Horrorizados por la barbarie izquierdista, que no respetó ni a vivos ni a cadáveres, Cambó y los demás dirigentes liguistas no tardaron en reaccionar: financiaron generosamente al bando alzado, desplegaron una intensa actividad propagandística y de espionaje en el extranjero, publicaron en la prensa internacional artículos en defensa de la España nacional, exhortaron a sus paisanos a que se fugaran de Cataluña para alistarse en el ejército franquista y muchos de ellos vertieron su sangre en los campos de batalla. Hasta el abad de Montserrat, dom Marcet, ordenó a sus monjes en edad militar que se pasaran a la zona nacional para empuñar las armas contra la República.

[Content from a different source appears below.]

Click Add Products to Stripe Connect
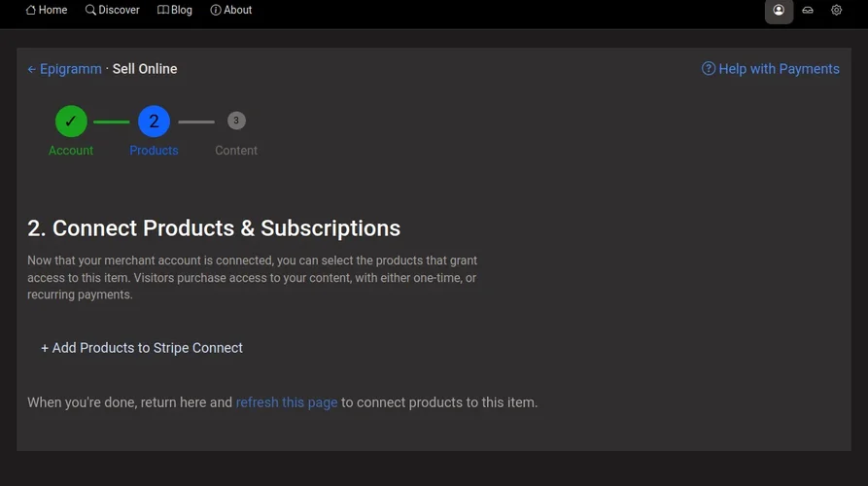Image resolution: width=868 pixels, height=486 pixels. pos(142,348)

Decenas de miles consiguieron escapar hacia Francia, Italia y la España nacional, que se llenó de catalanes con camisa azul. Tantos se concentraron en la capital guipuzcoana, que la rebautizaron jocosamente como San Sebastià de Guíxols. Aunque Cambó fue uno de los principales promotores de este éxodo, no pudo evitar, paradójicamente, su disgusto ante los movimientos de población provocados por la guerra. Pues mientras que decenas de miles de catalanes de pura cepa –y, según él, los de mejor calidad– eran asesinados por la Esquerra de Companys y sus aliados o huían para alistarse en el ejército de Franco, muchos miles de republicanos llegaban de toda España en busca de refugio equivalente pero en sentido contrario:
Lo que nunca se atrevieron a hacer en Cataluña ni romanos, ni visigodos, ni árabes, ni castellanos, ni franceses, se está haciendo bajo el signo de la autonomía catalana (…) Lo más grave, más todavía que los crímenes y la ruina económica, es la formidable invasión alógena que inunda y ahoga a la población indígena (…) ¡Pensar que es posible, y hasta probable, que en un régimen autonómico, ante la inconsciencia de muchos intelectuales catalanes y catalanistas, se consume, sin que se den cuenta ni protesten, la destrucción de Cataluña!.

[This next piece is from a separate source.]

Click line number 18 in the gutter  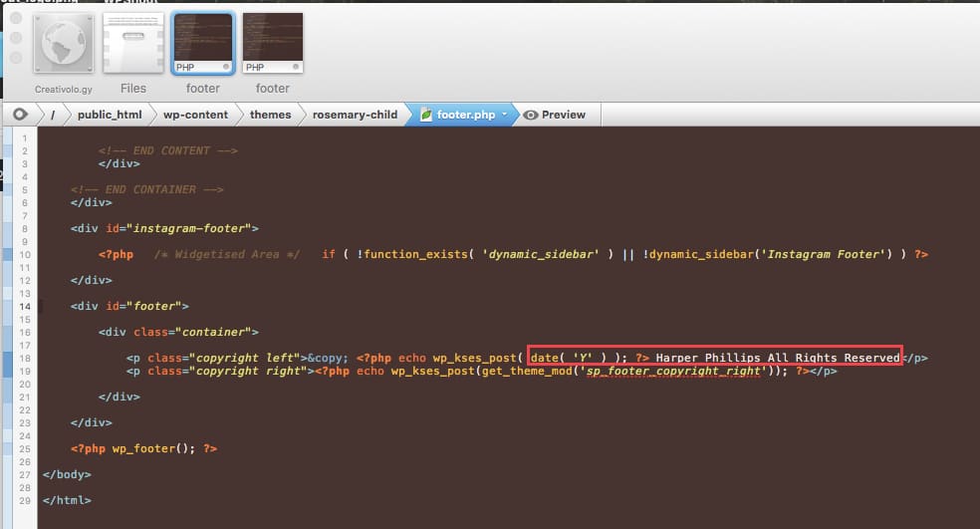[23, 358]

La preocupación de Cambó no fue una excepción. Hasta George Orwell, en los pocos meses pasados en la Cataluña frentepopulista, tomó nota de que "los catalanes despreciaban a los andaluces como a una raza de semisalvajes".
Finalmente, en enero de 1939, tras casi tres años de guerra, entraron en Cataluña los vencedores. Cambó, que había augurado a Ortega y Gasset en 1930 que si se proclamaba la República en España, comenzaría una "era de convulsiones", anotó en su diario su satisfacción por la conclusión de la "etapa más triste de la historia de España", que no había comenzado con el alzamiento del 36, sino con la proclamación de la República.

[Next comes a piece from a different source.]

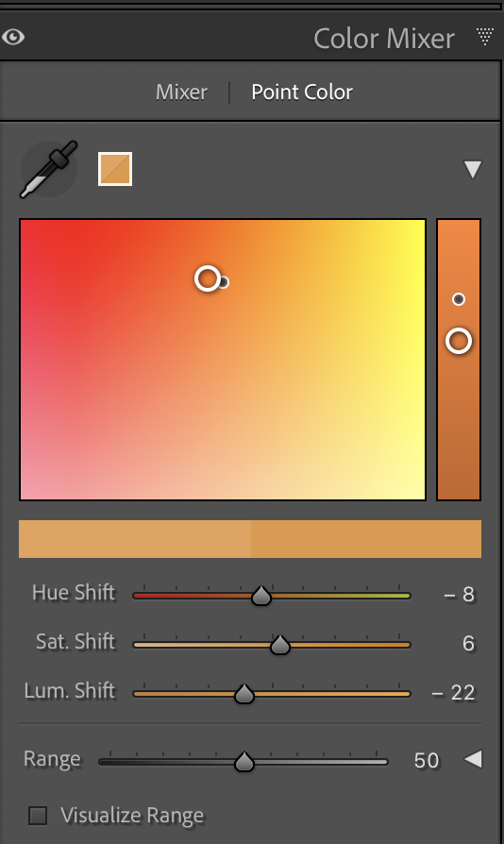
Task: Click the Range value 50 field
Action: pyautogui.click(x=427, y=760)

Mientras miles de catalanes cruzaban la frontera junto a republicanos de toda España –la gran mayoría de los cuales regresaría antes de que hubiese acabado 1939–, una cantidad mucho mayor recibía brazo en alto a los vencedores en todas las poblaciones catalanas. Y no solamente los partidarios de los alzados desde el principio, pues a ellos se sumaron incontables republicanos hartos de la guerra, de los crímenes, de las luchas fratricidas entre izquierdistas y del caos en el que naufragó su bando, causa principal de su derrota. Entre ellos estuvo, por ejemplo, Josep Recasens i Mercadé, histórico dirigente del socialismo reusense que anotó lo siguiente en su diario:
Hoy, 28 de enero de 1939, han llegado por fin a este pintoresco pueblecito –el Figueró– las tropas nacionales. Las esperábamos con ansia. Han hecho su entrada triunfal hacia las dos de la tarde. Nos han hecho cenar tarde, pero no nos ha importado porque el acontecimiento nos ha satisfecho más que el mejor de los manjares. Tengo que declararlo sinceramente: a pesar de que tenía a mis dos hijos alistados en el ejército republicano, de que he combatido implacablemente al fascismo y de que he sido enemigo indomable del militarismo y las revueltas militares, esperaba anhelante este momento.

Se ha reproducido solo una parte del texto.